**Problem**
Check each line of the data, and copy those where "computer" appears.

**Records supplied**
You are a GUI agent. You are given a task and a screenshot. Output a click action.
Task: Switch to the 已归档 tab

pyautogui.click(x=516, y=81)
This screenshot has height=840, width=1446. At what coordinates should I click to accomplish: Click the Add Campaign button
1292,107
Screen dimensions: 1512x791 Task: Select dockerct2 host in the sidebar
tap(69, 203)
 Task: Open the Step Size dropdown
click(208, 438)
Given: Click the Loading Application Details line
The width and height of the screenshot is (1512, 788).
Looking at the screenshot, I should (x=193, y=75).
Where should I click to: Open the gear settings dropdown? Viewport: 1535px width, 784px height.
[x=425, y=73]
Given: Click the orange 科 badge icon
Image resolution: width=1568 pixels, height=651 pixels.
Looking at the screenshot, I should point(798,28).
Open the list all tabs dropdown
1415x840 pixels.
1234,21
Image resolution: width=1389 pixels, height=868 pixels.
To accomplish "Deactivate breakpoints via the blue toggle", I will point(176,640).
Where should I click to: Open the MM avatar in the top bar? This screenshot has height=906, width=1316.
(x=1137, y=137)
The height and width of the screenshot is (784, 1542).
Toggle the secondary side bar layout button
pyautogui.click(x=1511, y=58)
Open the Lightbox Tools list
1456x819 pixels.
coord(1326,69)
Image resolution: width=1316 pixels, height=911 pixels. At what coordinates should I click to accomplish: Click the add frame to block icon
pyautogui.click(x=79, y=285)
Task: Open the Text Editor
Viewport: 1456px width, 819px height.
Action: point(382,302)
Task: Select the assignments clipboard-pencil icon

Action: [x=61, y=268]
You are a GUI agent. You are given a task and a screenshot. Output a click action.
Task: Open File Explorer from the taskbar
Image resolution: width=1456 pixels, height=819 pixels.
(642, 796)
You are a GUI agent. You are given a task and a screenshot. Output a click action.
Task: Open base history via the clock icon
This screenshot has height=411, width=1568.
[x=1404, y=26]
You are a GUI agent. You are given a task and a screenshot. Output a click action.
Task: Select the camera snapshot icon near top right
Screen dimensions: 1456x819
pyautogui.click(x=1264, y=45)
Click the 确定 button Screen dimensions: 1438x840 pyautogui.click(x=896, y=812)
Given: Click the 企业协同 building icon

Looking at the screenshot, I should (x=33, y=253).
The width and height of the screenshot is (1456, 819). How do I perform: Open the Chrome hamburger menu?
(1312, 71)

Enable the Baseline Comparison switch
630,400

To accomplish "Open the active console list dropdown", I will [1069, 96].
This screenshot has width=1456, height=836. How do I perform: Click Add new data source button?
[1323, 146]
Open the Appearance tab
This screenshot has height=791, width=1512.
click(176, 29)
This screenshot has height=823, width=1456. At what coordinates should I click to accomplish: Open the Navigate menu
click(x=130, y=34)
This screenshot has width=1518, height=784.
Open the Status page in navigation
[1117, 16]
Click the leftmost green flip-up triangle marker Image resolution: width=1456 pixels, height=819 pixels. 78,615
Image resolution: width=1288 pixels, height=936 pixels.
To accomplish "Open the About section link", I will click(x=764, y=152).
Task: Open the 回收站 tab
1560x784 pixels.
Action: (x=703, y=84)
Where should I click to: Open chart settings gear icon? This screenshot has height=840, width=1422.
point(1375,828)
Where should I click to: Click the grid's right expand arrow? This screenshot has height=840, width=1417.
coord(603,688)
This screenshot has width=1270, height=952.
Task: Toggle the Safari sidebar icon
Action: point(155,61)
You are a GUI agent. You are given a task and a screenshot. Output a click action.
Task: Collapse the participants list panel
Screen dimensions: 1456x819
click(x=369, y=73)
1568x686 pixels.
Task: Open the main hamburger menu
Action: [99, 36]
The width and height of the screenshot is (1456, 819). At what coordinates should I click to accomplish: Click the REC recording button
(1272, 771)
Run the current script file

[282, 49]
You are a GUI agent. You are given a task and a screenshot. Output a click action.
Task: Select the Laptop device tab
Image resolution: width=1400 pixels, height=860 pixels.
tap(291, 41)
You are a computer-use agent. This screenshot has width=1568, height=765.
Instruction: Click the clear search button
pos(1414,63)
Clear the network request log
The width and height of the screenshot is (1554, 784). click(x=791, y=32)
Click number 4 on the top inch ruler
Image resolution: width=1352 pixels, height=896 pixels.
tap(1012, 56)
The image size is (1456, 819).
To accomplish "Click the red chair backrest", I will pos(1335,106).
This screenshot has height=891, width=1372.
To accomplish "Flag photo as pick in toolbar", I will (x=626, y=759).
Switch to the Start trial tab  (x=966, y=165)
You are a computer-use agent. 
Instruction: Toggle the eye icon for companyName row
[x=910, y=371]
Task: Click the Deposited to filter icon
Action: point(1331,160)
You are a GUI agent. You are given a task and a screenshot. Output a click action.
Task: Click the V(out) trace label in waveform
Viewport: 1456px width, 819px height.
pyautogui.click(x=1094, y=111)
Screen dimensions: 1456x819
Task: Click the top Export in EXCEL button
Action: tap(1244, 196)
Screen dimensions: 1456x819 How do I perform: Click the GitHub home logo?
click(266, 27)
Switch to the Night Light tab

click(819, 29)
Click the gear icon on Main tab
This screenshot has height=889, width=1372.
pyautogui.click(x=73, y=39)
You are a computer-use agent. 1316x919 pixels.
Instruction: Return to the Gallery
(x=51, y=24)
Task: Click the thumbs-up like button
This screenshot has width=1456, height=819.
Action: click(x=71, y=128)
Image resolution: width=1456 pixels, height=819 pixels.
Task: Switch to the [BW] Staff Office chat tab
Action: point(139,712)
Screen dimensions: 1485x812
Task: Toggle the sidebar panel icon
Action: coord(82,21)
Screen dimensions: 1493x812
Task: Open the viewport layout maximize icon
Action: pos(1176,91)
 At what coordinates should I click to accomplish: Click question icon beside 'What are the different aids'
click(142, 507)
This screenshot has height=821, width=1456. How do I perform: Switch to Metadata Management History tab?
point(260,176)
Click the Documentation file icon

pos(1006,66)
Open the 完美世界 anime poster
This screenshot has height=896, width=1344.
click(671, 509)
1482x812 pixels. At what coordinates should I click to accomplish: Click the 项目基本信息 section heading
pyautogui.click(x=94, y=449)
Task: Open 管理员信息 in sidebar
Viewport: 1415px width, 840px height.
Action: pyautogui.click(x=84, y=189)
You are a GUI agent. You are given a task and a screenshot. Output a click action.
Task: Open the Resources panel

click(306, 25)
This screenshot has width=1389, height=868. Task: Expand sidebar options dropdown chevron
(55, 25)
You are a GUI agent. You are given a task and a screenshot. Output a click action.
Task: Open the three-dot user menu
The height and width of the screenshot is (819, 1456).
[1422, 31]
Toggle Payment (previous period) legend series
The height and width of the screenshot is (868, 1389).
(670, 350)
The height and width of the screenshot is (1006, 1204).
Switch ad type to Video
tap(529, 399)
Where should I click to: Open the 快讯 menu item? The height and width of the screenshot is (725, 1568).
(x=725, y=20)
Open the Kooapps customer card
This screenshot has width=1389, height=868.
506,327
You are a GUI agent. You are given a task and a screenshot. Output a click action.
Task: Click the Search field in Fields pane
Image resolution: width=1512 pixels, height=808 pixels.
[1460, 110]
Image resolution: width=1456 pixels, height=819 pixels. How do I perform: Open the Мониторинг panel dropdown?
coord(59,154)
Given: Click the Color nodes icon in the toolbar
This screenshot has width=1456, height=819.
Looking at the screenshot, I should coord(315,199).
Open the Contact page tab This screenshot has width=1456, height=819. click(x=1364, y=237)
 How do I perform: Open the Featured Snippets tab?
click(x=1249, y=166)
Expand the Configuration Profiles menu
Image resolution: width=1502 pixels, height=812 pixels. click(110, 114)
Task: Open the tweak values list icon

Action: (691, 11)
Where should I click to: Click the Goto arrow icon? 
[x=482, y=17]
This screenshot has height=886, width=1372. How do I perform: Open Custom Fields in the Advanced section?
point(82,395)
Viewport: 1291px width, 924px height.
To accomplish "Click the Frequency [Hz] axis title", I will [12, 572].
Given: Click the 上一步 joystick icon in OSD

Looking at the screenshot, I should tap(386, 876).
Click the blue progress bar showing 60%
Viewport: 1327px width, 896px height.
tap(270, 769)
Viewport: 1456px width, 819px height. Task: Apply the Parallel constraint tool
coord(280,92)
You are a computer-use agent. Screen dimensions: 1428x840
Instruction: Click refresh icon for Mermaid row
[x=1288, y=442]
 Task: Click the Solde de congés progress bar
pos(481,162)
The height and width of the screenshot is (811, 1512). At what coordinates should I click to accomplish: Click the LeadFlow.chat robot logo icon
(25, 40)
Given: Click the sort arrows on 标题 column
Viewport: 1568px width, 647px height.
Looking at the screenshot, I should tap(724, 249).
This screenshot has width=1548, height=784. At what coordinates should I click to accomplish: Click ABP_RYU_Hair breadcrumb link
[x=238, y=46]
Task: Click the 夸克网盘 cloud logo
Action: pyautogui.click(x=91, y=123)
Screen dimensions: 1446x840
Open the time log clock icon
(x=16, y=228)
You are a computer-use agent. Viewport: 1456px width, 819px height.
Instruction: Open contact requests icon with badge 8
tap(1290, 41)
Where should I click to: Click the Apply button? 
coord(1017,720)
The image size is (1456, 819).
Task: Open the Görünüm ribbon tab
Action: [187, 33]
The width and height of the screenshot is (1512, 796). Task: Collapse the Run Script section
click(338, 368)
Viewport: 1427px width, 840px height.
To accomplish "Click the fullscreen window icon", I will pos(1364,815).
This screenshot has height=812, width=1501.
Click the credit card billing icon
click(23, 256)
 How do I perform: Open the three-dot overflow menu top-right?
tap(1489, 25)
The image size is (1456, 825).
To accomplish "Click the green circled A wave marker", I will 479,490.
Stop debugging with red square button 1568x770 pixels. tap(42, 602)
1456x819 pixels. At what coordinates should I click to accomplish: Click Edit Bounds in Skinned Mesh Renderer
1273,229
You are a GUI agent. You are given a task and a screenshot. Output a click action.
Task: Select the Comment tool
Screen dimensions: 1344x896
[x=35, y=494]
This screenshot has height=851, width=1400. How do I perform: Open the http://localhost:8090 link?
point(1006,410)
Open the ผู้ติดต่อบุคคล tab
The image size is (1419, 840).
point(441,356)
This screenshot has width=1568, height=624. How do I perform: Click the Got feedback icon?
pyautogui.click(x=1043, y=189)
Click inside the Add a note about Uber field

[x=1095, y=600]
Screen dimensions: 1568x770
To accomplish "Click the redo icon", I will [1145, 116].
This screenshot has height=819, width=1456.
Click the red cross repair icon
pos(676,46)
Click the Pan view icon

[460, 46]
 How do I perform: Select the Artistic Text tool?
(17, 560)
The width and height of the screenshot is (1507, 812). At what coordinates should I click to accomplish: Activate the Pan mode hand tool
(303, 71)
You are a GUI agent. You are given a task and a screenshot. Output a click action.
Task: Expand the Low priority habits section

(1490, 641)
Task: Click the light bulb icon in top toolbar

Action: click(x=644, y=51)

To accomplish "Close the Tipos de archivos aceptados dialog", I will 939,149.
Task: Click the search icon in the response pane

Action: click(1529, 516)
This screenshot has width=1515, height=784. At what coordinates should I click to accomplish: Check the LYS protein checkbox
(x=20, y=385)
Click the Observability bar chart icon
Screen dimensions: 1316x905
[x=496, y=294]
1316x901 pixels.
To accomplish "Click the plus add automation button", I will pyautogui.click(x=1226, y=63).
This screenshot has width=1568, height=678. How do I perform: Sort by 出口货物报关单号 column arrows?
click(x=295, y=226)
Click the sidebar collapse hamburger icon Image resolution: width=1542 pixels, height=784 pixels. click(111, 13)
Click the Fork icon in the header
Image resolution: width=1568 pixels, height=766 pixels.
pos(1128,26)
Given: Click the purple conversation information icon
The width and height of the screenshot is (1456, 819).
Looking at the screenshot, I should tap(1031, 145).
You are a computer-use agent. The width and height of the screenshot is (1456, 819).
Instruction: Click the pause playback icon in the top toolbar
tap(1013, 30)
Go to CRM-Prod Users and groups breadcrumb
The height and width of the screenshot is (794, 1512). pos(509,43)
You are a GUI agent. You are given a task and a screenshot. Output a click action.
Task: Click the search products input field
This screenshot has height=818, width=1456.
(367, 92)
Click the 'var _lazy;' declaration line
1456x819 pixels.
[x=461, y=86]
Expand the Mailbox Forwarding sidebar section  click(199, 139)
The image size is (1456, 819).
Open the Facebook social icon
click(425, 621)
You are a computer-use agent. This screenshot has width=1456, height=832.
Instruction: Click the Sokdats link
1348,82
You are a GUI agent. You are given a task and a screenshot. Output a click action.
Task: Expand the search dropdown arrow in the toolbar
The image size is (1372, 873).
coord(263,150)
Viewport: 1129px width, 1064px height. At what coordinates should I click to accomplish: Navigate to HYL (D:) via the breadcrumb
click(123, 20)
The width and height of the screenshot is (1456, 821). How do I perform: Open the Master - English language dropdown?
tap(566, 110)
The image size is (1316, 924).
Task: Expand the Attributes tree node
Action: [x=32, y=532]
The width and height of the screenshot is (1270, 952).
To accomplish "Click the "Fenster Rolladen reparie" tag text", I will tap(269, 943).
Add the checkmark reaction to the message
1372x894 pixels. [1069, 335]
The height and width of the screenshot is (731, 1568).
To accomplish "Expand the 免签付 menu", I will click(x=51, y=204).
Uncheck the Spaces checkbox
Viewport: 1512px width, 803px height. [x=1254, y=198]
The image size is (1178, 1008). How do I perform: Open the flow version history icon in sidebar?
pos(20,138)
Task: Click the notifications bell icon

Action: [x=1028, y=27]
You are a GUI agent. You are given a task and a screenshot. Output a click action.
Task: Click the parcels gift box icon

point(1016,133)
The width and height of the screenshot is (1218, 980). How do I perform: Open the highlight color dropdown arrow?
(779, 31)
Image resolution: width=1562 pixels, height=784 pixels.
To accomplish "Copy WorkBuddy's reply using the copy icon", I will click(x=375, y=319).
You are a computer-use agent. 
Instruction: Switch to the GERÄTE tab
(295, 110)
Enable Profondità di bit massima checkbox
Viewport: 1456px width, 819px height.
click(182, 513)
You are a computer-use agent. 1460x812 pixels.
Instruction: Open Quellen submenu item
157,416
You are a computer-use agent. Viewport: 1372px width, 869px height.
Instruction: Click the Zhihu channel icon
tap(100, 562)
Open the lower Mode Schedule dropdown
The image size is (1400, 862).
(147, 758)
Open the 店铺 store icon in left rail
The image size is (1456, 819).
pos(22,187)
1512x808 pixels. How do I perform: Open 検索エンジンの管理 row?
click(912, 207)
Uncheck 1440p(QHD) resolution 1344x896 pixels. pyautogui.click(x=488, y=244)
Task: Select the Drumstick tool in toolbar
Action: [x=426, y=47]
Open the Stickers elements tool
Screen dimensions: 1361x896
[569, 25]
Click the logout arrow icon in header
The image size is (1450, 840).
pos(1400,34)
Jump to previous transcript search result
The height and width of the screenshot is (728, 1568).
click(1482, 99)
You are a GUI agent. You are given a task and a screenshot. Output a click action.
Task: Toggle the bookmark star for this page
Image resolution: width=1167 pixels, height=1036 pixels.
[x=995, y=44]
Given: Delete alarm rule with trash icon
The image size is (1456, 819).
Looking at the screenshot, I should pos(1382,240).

**Exercise result**
You are a computer-use agent. This screenshot has width=1568, height=765.
You are a computer-use agent. 
You are a computer-use agent. 1316x919 pixels.
You are a computer-use agent. Screen dimensions: 1428x840
You are a computer-use agent. Viewport: 1456px width, 819px height.
You are a computer-use agent. The width and height of the screenshot is (1456, 819).
You are a computer-use agent. This screenshot has width=1456, height=832.
You are a computer-use agent. 
You are a computer-use agent. 1460x812 pixels.
You are a computer-use agent. Viewport: 1372px width, 869px height.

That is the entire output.